# Older recruit 35+ success rate in BMQ?



## jonz67 (14 Oct 2008)

Does anybody know roughly what percent of recruits are older and if many actually pass their BMQ course? From what I have been reading it is geared towards athletic young people who are in late teens to early 20's so it is a real concern to those who are older and are thinking of joining. Like myself who is 40 almost 41 but am a tradesman who is considering a non combat job in the CF. Thanks for any info.


----------



## Mike Baker (14 Oct 2008)

It doesn't matter. There have been questions like this asked before. Try a search next time.


Beav


----------



## aesop081 (14 Oct 2008)

jonz67 said:
			
		

> From what I have been reading it is geared towards athletic young people who are in late teens to early 20's



War is geared towards young people....not just BMQ. Older people not only pass but do very well but it doesnt end after BMQ no matter what trade you pick.

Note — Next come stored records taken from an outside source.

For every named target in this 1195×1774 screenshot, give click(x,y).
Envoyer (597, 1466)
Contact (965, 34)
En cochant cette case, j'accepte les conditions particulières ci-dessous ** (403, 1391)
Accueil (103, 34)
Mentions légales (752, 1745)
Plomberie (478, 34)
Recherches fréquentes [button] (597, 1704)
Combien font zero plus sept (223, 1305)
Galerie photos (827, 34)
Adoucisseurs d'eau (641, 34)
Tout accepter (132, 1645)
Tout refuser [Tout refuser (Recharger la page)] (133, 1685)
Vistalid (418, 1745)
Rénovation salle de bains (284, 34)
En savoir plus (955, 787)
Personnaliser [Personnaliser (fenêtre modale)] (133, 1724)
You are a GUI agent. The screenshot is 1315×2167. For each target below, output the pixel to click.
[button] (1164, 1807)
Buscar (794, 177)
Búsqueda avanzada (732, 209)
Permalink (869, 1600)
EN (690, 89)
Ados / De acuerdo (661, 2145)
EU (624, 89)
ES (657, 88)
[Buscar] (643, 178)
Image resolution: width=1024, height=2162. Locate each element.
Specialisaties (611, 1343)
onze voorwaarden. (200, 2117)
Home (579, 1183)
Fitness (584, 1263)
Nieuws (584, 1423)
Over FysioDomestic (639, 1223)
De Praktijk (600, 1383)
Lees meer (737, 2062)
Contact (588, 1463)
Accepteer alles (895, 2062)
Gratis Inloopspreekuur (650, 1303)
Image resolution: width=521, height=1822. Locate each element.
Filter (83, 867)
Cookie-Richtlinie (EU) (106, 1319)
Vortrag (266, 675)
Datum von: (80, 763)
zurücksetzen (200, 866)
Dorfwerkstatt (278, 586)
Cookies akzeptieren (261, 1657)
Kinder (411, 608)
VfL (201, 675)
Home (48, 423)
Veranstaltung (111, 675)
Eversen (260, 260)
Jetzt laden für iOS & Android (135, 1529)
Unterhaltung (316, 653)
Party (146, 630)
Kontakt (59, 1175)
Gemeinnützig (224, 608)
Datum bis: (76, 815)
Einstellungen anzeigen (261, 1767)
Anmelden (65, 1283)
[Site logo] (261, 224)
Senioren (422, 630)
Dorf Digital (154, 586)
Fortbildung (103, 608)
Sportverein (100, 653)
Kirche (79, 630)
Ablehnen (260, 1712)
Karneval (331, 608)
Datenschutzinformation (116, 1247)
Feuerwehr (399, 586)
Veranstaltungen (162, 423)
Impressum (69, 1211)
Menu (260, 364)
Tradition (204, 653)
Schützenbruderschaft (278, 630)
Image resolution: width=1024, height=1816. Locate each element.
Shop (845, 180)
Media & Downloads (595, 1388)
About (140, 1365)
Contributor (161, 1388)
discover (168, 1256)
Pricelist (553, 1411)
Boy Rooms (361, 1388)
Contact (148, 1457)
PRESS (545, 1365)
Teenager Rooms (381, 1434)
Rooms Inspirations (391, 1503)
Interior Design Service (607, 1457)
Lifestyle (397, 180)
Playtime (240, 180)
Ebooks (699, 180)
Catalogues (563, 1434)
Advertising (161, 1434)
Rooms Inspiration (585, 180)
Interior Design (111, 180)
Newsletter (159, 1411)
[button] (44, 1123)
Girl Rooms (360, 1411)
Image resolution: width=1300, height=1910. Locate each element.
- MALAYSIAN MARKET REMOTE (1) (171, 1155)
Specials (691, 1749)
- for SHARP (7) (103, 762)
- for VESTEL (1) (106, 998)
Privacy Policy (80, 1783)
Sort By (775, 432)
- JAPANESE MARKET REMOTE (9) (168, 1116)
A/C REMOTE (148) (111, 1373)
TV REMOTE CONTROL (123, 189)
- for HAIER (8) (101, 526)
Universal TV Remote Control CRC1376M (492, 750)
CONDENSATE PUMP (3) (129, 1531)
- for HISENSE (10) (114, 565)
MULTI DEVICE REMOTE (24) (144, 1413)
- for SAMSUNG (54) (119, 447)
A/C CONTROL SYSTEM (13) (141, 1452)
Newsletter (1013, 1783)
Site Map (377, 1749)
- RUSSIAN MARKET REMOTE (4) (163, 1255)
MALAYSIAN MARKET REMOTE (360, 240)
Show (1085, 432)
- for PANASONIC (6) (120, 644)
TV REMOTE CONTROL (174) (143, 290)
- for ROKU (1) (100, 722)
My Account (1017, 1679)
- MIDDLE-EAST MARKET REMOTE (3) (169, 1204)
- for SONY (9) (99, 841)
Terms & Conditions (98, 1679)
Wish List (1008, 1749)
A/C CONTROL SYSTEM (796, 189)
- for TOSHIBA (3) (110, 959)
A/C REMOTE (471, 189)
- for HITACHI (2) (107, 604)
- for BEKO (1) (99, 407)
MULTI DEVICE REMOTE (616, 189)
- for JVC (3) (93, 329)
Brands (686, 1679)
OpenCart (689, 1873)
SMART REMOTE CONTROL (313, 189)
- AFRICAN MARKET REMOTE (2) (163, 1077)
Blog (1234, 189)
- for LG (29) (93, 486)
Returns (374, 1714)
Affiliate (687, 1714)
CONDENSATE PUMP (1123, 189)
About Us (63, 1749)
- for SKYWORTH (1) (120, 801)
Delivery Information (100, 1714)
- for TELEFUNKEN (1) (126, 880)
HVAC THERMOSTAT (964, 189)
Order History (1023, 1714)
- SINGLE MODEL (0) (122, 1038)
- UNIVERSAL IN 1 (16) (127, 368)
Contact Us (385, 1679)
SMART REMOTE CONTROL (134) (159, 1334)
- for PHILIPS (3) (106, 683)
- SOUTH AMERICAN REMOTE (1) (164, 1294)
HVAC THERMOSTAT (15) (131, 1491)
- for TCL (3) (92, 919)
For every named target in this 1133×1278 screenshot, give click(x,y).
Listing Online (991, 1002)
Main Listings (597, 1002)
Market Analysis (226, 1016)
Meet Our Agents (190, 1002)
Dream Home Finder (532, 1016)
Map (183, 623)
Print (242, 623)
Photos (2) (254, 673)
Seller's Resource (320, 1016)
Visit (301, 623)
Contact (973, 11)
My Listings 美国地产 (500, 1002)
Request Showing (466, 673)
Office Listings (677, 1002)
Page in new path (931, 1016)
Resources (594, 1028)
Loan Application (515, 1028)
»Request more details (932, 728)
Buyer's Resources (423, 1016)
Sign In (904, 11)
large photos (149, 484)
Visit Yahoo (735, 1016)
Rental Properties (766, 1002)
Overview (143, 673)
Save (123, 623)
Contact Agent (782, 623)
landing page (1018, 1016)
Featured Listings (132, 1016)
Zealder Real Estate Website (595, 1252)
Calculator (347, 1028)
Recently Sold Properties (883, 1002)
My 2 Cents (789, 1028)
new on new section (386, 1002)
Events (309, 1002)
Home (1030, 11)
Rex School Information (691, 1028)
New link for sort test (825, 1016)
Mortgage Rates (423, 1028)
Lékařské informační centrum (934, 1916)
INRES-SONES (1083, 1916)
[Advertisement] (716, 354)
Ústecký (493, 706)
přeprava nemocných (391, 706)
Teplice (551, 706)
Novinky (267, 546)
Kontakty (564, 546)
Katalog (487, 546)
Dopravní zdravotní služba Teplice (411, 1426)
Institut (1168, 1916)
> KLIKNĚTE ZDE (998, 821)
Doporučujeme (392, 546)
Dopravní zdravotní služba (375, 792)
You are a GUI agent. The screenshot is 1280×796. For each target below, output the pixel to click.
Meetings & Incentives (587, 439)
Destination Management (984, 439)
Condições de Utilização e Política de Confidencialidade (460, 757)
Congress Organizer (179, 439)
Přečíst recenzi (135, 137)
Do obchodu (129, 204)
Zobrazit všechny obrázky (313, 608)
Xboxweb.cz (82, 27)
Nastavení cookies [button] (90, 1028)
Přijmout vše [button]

> Like myself who is 40 almost 41 but am a tradesman who is considering a non combat job in the CF.



Every single job in the CF can be a combat job. The enemy wont ask you if you are an infanteer or a clerk before attacking your camp.


----------



## Ex-Dragoon (14 Oct 2008)

Beaver while we appreciate your help in guiding people to use the search function try and word your posts a little more diplomatically please.


----------



## PanaEng (14 Oct 2008)

Yes it is physical, but as someone said in another thread, it is 10% physical and 90% mental. That being said, don't arrive there thinking that it is okay to leave room for improvement throughout the course. The better prepared you are the easier it is going to be. From what I recall, about half of the people that show up are not properly prepared physically or mentally. Physically, the younger you are the faster you recover; so in your case I would be training really hard. Aim for the incentive level on the Express test - not just the minimum. 
As an older adult you should have an easier time mentally provided that this is really what you want to do and are focused on achieving it.
When I did basic I thought it was really hard; then I did QL3 (engineers) and thought basic was a walk in the park; then I did CLC (combat leaders course) and started to confuse basic with Kindergarten and QL3 was a scouts meeting...

anyway, do a search and you will find more.

cheers,
Frank


----------



## Piccillo (18 Oct 2008)

If you were going to be an infanteer I would warn you away to be honest, Oldest infanteer I seen pass battleschool was 35.

as for basic, you can pass it at 40. Like someone said earlier its 10% physical. Just start now, stay away from weight training since you hardly do any of that in BMQ and stick to cardio and body weight training, running and pushups.

if you can run 10km in under an hour youll do fine, if you can do 40 pushups youll do fine.

the BMQ fitness is more of a base requerment, once you get further into your trade, you should be able to do BMQ level fitness with ease, dispite what trade you are.

just always improve upon it, you may be 40, but thats still young. just train hard, fight easy.


----------